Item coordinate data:
========

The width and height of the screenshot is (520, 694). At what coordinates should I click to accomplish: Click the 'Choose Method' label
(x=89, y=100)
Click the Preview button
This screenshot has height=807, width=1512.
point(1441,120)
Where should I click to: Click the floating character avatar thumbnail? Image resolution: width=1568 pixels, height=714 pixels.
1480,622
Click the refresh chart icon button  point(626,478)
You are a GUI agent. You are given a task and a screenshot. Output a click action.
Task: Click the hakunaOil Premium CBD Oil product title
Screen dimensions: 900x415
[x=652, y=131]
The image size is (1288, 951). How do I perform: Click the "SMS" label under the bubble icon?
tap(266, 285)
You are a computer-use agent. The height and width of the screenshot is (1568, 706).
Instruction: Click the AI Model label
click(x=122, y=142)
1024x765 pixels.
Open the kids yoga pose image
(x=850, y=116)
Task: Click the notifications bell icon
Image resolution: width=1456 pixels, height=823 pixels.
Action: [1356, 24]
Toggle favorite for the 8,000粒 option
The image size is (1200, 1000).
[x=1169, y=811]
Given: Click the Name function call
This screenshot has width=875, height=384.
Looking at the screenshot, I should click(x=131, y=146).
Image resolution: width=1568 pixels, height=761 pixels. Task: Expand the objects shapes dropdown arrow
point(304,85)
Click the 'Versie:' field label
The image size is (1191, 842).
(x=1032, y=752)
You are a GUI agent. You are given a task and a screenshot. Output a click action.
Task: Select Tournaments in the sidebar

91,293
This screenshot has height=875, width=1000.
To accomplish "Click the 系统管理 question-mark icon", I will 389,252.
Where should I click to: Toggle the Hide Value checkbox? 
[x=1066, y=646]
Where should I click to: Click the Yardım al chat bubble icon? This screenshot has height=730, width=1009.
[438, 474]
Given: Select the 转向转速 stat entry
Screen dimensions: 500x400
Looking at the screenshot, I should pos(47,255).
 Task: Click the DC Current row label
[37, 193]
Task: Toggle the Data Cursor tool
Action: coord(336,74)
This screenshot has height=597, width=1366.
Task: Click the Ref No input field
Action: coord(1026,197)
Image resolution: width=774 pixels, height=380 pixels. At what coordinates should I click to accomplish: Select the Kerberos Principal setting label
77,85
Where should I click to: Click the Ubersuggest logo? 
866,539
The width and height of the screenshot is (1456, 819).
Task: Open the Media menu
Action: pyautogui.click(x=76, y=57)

========

== What to work on ==
Copy the entries word for word, starting at the line containing "Task: Click the notifications bell icon" and ending at the line containing "Looking at the screenshot, I should pos(47,255).".

== The completed task ==
Task: Click the notifications bell icon
Image resolution: width=1456 pixels, height=823 pixels.
Action: [1356, 24]
Toggle favorite for the 8,000粒 option
The image size is (1200, 1000).
[x=1169, y=811]
Given: Click the Name function call
This screenshot has width=875, height=384.
Looking at the screenshot, I should click(x=131, y=146).
Image resolution: width=1568 pixels, height=761 pixels. Task: Expand the objects shapes dropdown arrow
point(304,85)
Click the 'Versie:' field label
The image size is (1191, 842).
(x=1032, y=752)
You are a GUI agent. You are given a task and a screenshot. Output a click action.
Task: Select Tournaments in the sidebar

91,293
This screenshot has height=875, width=1000.
To accomplish "Click the 系统管理 question-mark icon", I will 389,252.
Where should I click to: Toggle the Hide Value checkbox? 
[x=1066, y=646]
Where should I click to: Click the Yardım al chat bubble icon? This screenshot has height=730, width=1009.
[438, 474]
Given: Select the 转向转速 stat entry
Screen dimensions: 500x400
Looking at the screenshot, I should pos(47,255).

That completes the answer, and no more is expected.